### OBJECTIVE A
Reproduce the passage of the regex-splitting thread starting at "The parentheses are" and ending at "the output array.".

### DOCUMENT EXTRACT
╔══

4

I've got this regex: ([a-z]+)(?:\.).

Using it in Javascript like this:
"test.thing.other".split(/([a-z]+)(?:\.)/); ends up giving me an array like this:
["", "test", "", "thing", "other"].
I have no idea why the first and third elements are being put into that array. Can anyone show me what I'm doing wrong?

James P. Wright
  • 8,991
  • 23
  • 79
  • 142

2 Answers2

3

Based on your question and comment "Capture a-z until a period" I believe you should be rather using String.match like this:

arr = "test.thing.other".match(/[a-z]+(?=\.)/g);

gives:

["test", "thing"]
anubhava
  • 761,203
  • 64
  • 569
  • 643
  • You are correct. When "split" starting giving me results closer to what I wanted I started using that. I now see that I shouldn't. – James P. Wright Mar 11 '13 at 16:13
  • Good answer – but an explanation would be nice, in particular since your expression is using zero-width lookahead assertions which aren’t widely known. – Konrad Rudolph Mar 11 '13 at 16:18
  • @KonradRudolph: Thanks for the nice words. My answer was based on my understanding of OP's question and comments. OP mentioned that he wants to `Capture a-z until a period"` which in other words means he wants to capture `[a-z]+` if it is followed by a period. That requirements is easily met by using a positive lookahead `(?=\.)` as I used in my answer. – anubhava Mar 11 '13 at 16:24
2

The parentheses are the reason. Here’s what MDN says on string.split says:

If separator is a regular expression that contains capturing parentheses, then each time separator is matched the results (including any undefined results) of the capturing parentheses are spliced into the output array.

╚══

### RECORDS FOR THIS TASK
╔══

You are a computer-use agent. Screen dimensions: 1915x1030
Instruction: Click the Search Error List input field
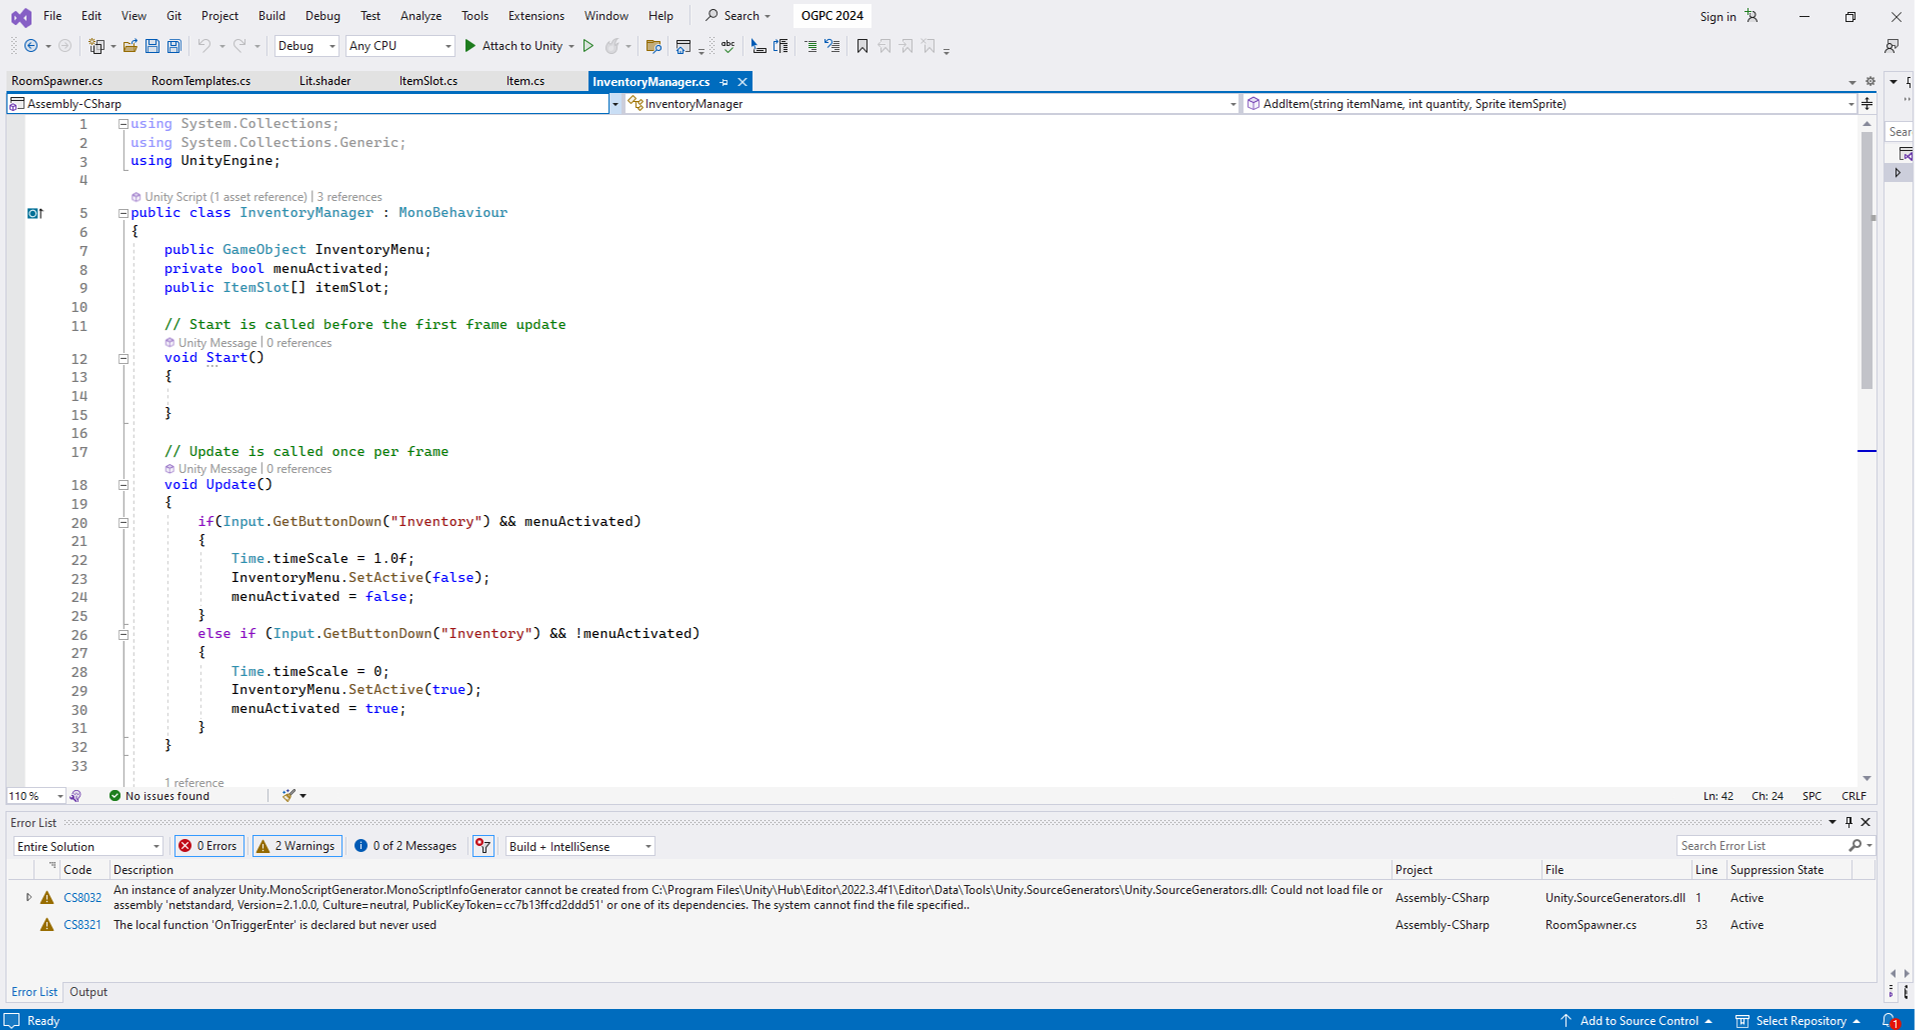[x=1760, y=846]
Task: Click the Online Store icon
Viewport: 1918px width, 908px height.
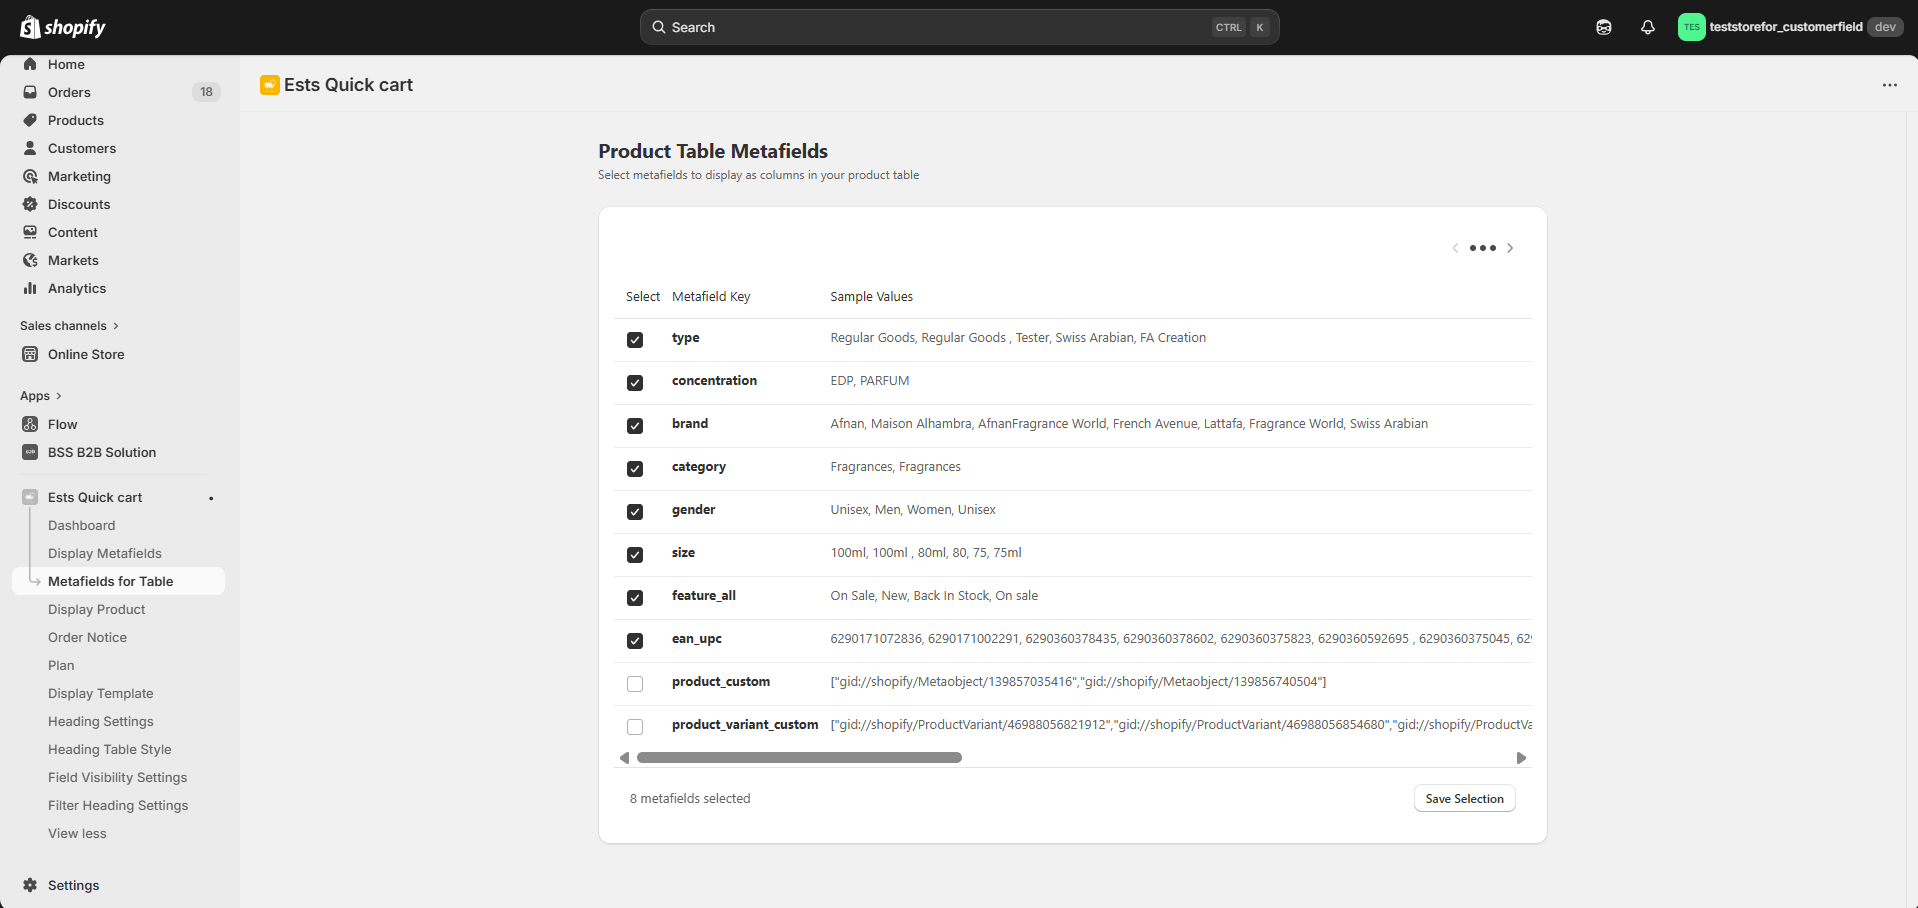Action: [30, 354]
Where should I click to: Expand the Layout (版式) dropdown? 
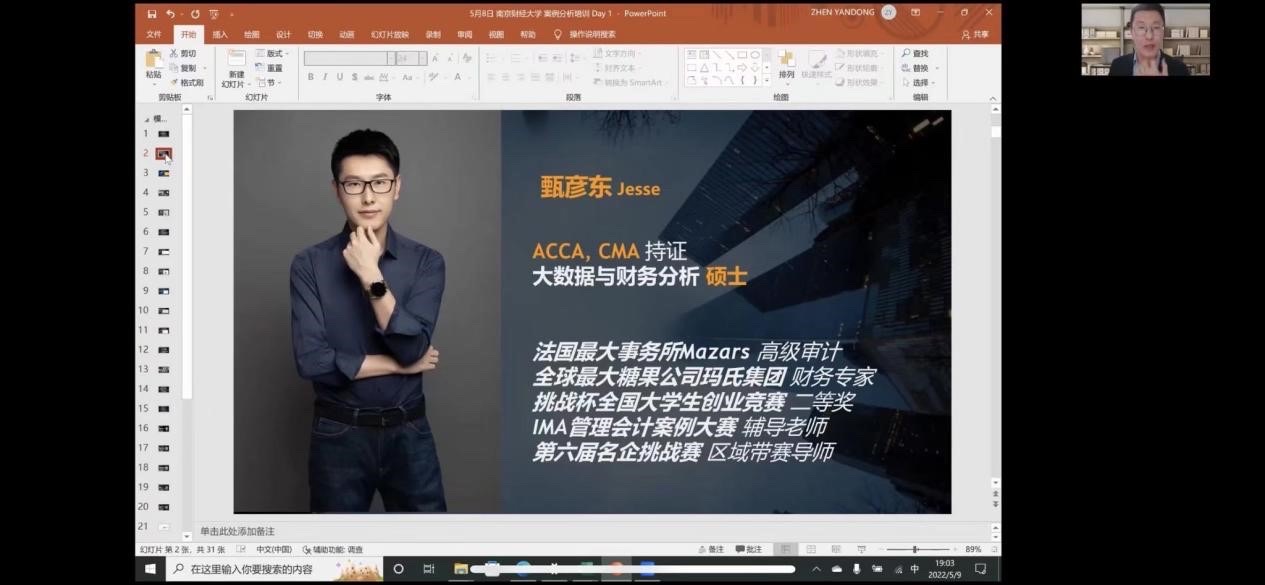272,53
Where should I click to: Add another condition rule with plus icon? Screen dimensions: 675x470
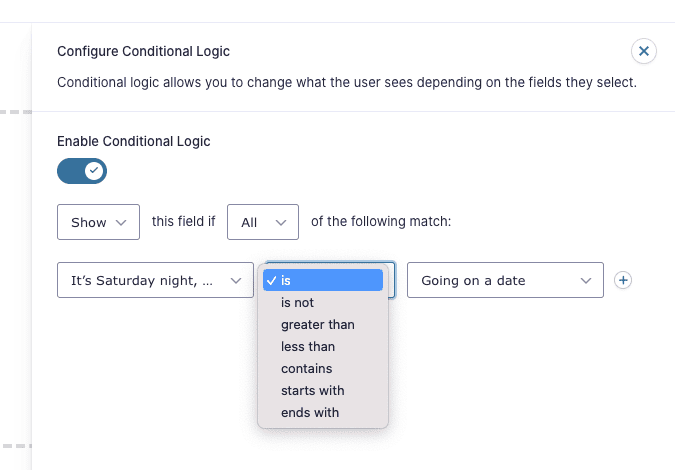click(x=623, y=280)
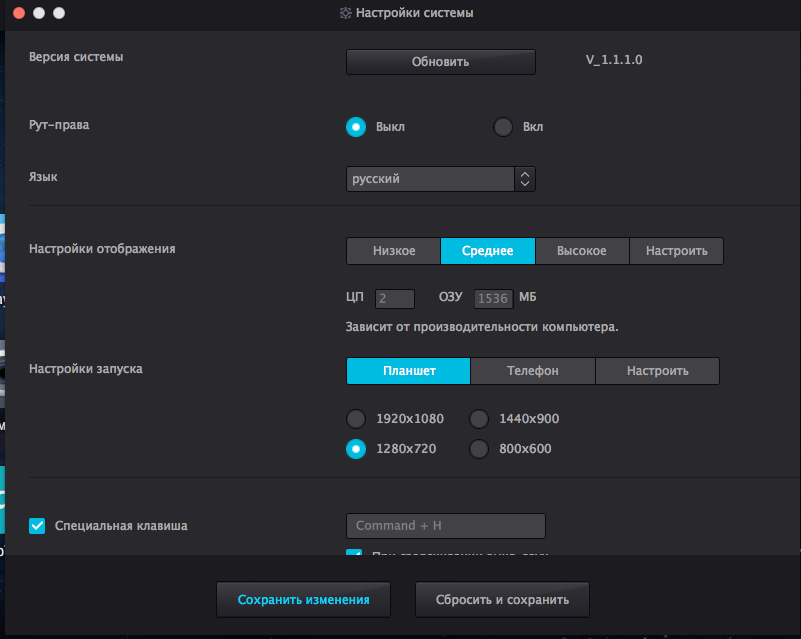Viewport: 801px width, 639px height.
Task: Click Настроить in Настройки запуска
Action: point(657,371)
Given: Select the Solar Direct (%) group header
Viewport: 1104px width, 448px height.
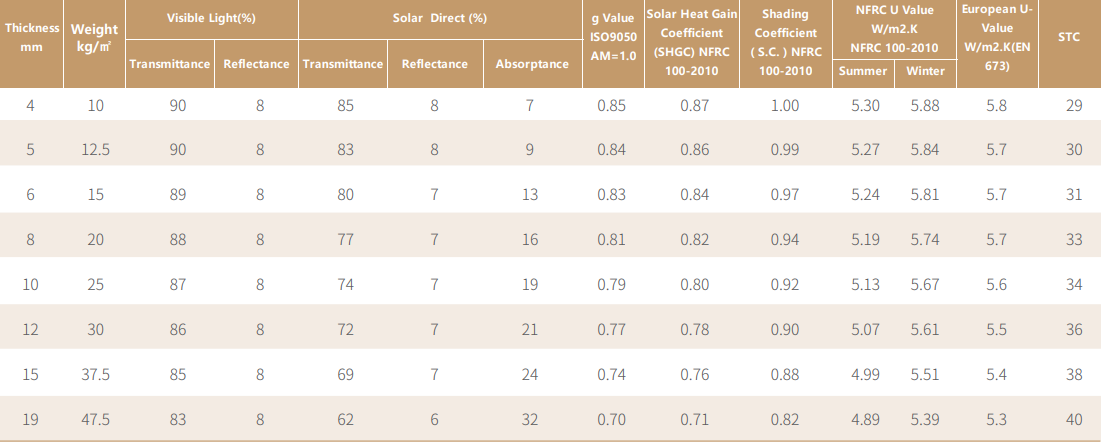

╚══

### OBJECTIVE B
Render the entries starting at the line that contains "Given: Select the" and ending at the end of the entries as a Markdown table with the columns No. and Line, one numbered row per line. Omit blank lines and pictures.

### EXPECTED OUTPUT A
The parentheses are the reason. Here’s what MDN says on string.split says:

If separator is a regular expression that contains capturing parentheses, then each time separator is matched the results (including any undefined results) of the capturing parentheses are spliced into the output array.

### EXPECTED OUTPUT B
| No. | Line |
|---|---|
| 1 | Given: Select the Solar Direct (%) group header |
| 2 | Viewport: 1104px width, 448px height. |